Blockers (must fix before merge)

None.

Suggestions (should fix, not blocking)

  • xrspatial/tests/test_bilateral.py:337 -- the new parity test covers numpy vs cupy for all four modes, but dask+cupy is still only exercised at the default boundary='nan' (test_bilateral_dask_gpu). The dask+cupy path forwards boundary through _boundary_to_dask, so it works today, but nothing pins it. Extending the new test (or the existing dask+cupy test) to loop over VALID_BOUNDARY_MODES would lock all four backends for a few extra lines.

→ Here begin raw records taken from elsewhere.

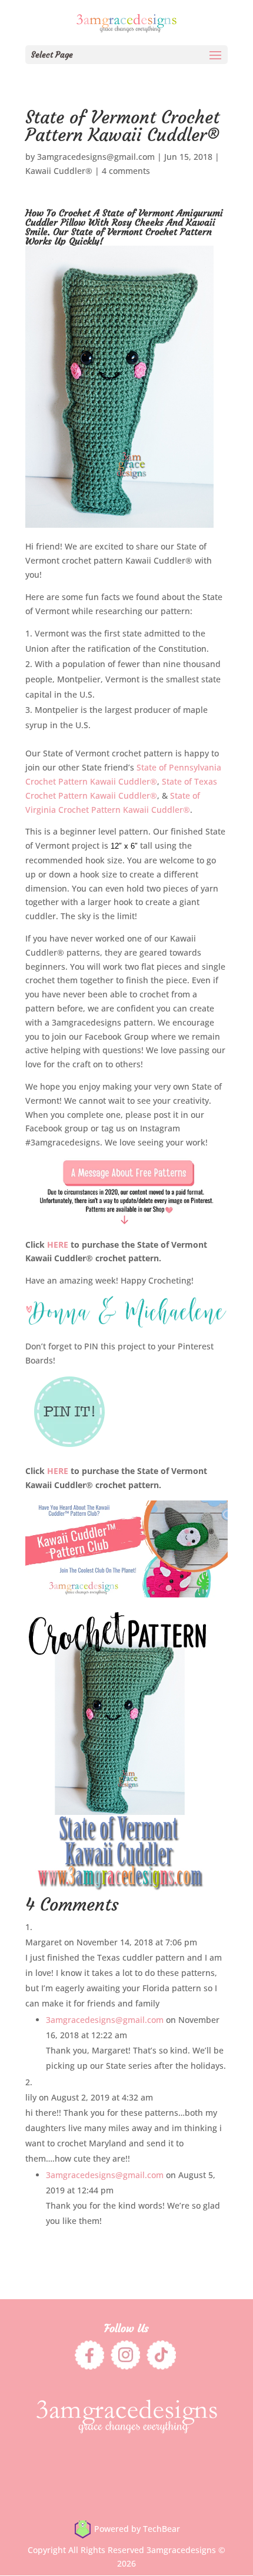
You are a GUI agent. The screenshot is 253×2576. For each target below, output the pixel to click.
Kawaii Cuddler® (58, 170)
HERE (57, 1244)
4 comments (126, 170)
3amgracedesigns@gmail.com (96, 156)
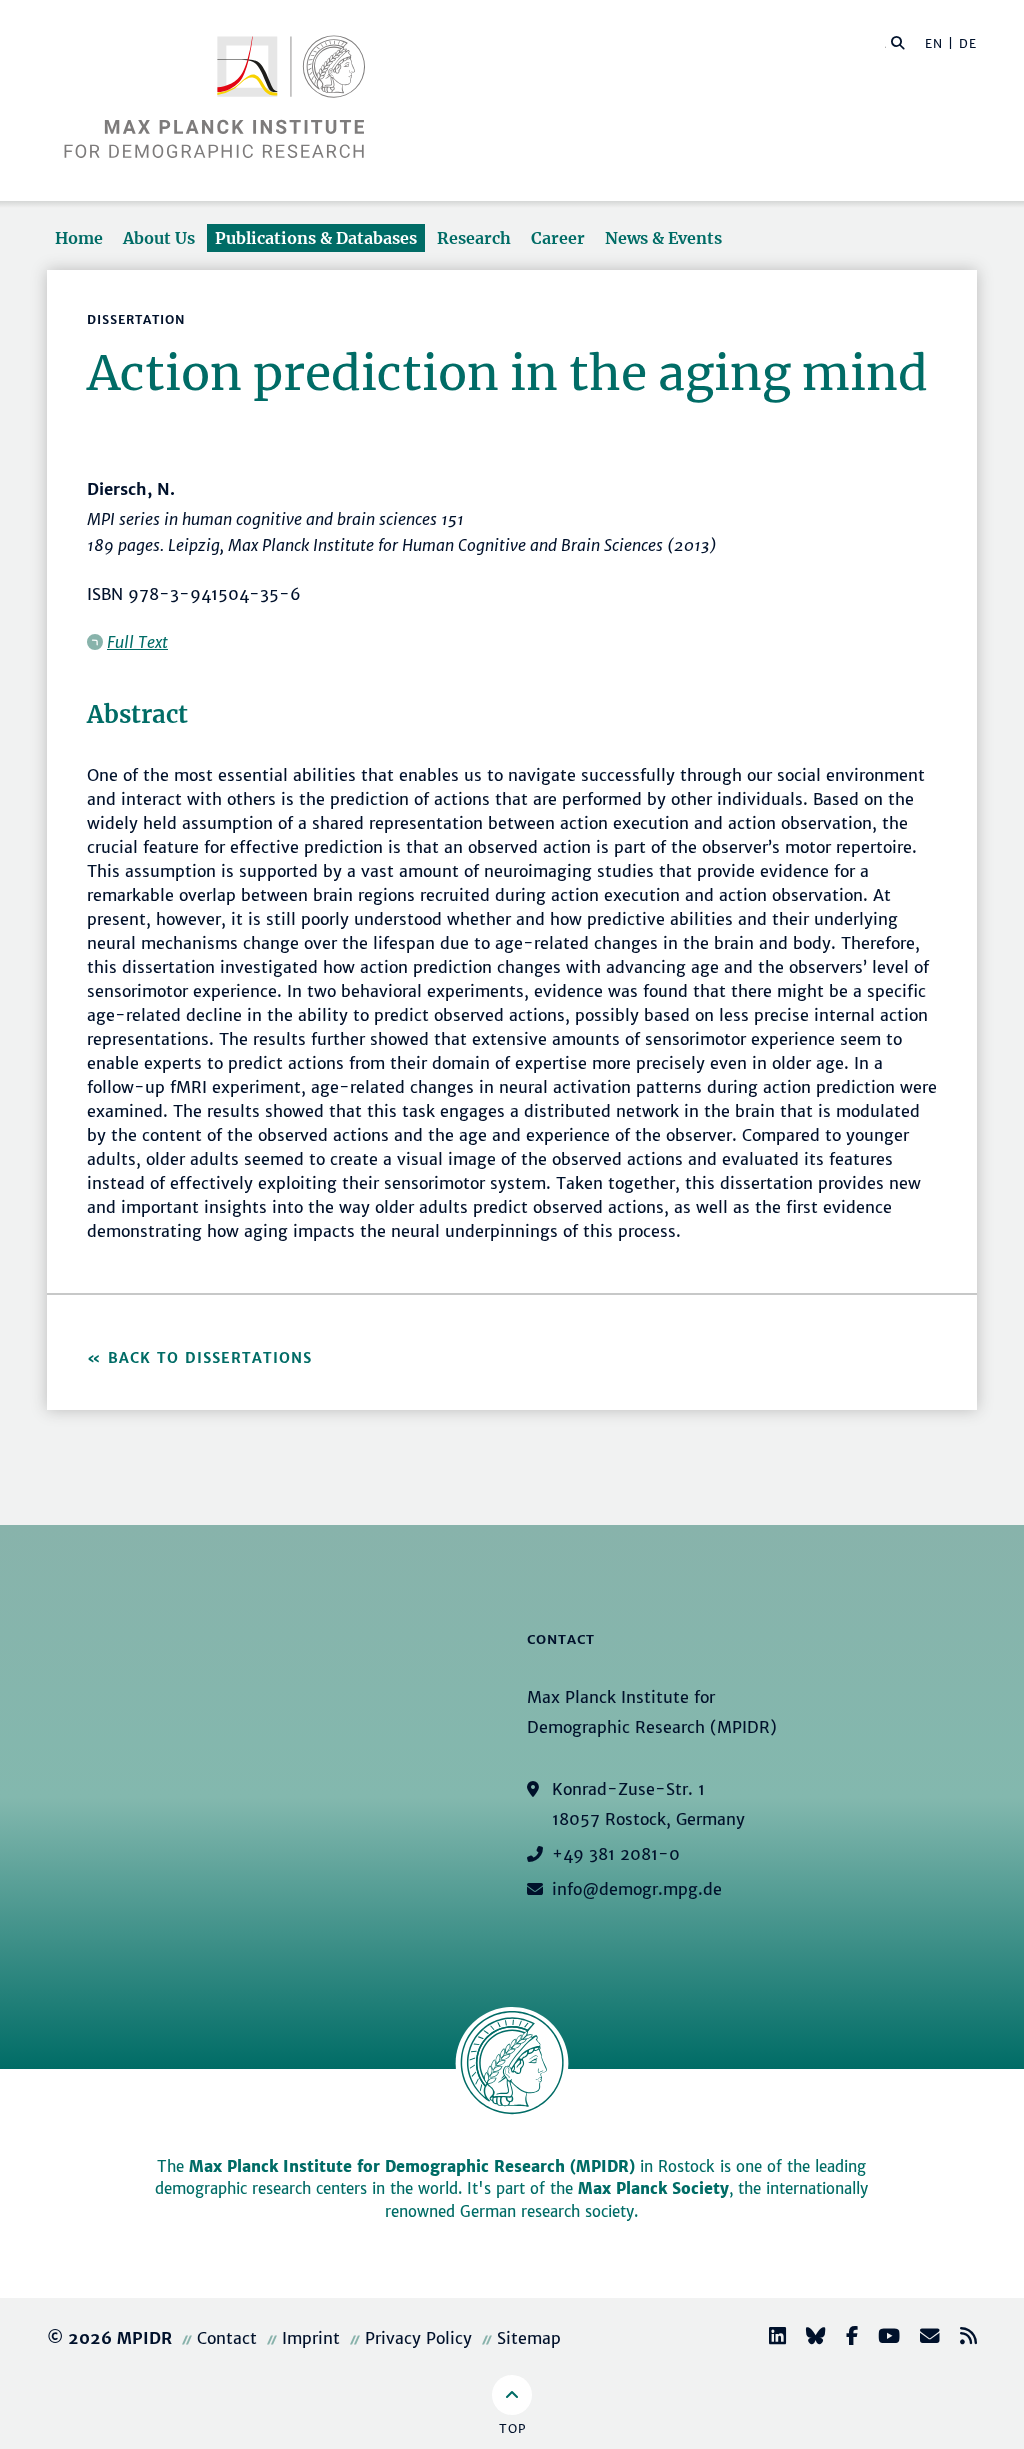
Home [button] (79, 238)
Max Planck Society (653, 2188)
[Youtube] (881, 2338)
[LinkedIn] (769, 2338)
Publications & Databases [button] (316, 238)
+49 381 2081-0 (616, 1854)
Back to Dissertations (210, 1358)
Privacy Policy (418, 2338)
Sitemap (529, 2338)
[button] (898, 42)
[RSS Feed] (960, 2338)
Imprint (311, 2338)
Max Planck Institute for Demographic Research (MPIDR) (412, 2166)
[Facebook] (844, 2338)
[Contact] (922, 2338)
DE (968, 43)
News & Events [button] (663, 238)
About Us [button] (159, 238)
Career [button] (558, 238)
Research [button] (474, 238)
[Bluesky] (808, 2338)
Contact (227, 2338)
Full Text (137, 642)
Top (512, 2428)
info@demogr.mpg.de (637, 1889)
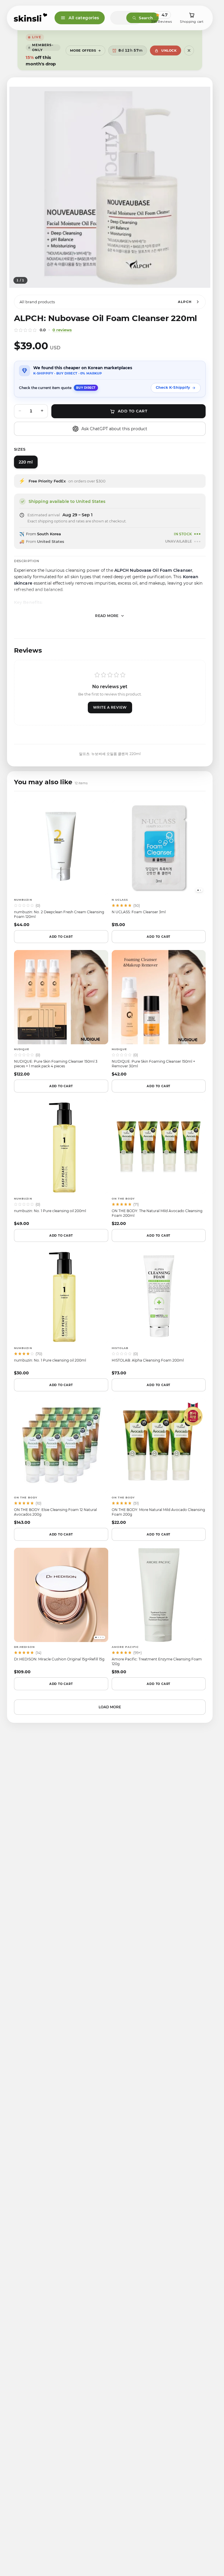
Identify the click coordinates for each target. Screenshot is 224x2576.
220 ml (26, 462)
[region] (109, 187)
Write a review (110, 707)
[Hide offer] (189, 50)
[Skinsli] (31, 18)
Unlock (168, 50)
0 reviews (62, 329)
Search (146, 17)
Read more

Nits (optional improvements)

  • xrspatial/tests/test_bilateral.py:345 -- the for-loop over modes means the first failing mode hides the rest. @pytest.mark.parametrize('mode', VALID_BOUNDARY_MODES) would report each mode separately. The loop does match the style of assert_boundary_mode_correctness, so this is a style call.

What looks good

  • _bilateral_cupy_boundary (xrspatial/bilateral.py:188) mirrors _bilateral_numpy_boundary exactly: same pad-filter-slice structure, same 'nan' short-circuit. _pad_array already dispatches to cupy.pad for cupy inputs, so no new GPU code was needed.
  • The result[radius:-radius, radius:-radius] slice is safe: radius >= 1 is guaranteed because sigma_spatial is validated against sqrt(finfo.tiny) and ceil(2*sigma) of any accepted value is at least 1, and the extent clamp never drops below 1.
  • The dispatcher change (xrspatial/bilateral.py:228) is the minimal fix: cupy_func now gets the same partial(..., boundary=boundary) treatment as the other three entries.
  • The regression test fails on main (max diff ~2.9 for 'nearest' on data with std 10) and passes here; cupy now matches numpy to ~5e-14 per the PR body.
  • State CSV diff is a single-row change, no whole-file churn.

Checklist

  • Algorithm matches reference/paper (pad-filter-crop equivalent to the numpy wrapper)
  • All implemented backends produce consistent results (numpy/cupy verified for all modes on a CUDA host; dask+numpy via existing boundary test; dask+cupy at default mode only, see suggestion)
  • NaN handling is correct (unchanged; 'nan' path still short-circuits to the clamped-window kernel)
  • Edge cases are covered by tests (existing single-cell, all-NaN, oversize-sigma tests still pass)
  • Dask chunk boundaries handled correctly (untouched by this PR)
  • No premature materialization or unnecessary copies (one pad copy, same as the numpy path)
  • Benchmark exists or is not needed (bug fix, no perf-relevant change; no bilateral benchmark exists today)
  • README feature matrix updated (not applicable, no backend support change at the matrix level)
  • Docstrings present and accurate (public docstring already documents the boundary modes this PR makes true on cupy)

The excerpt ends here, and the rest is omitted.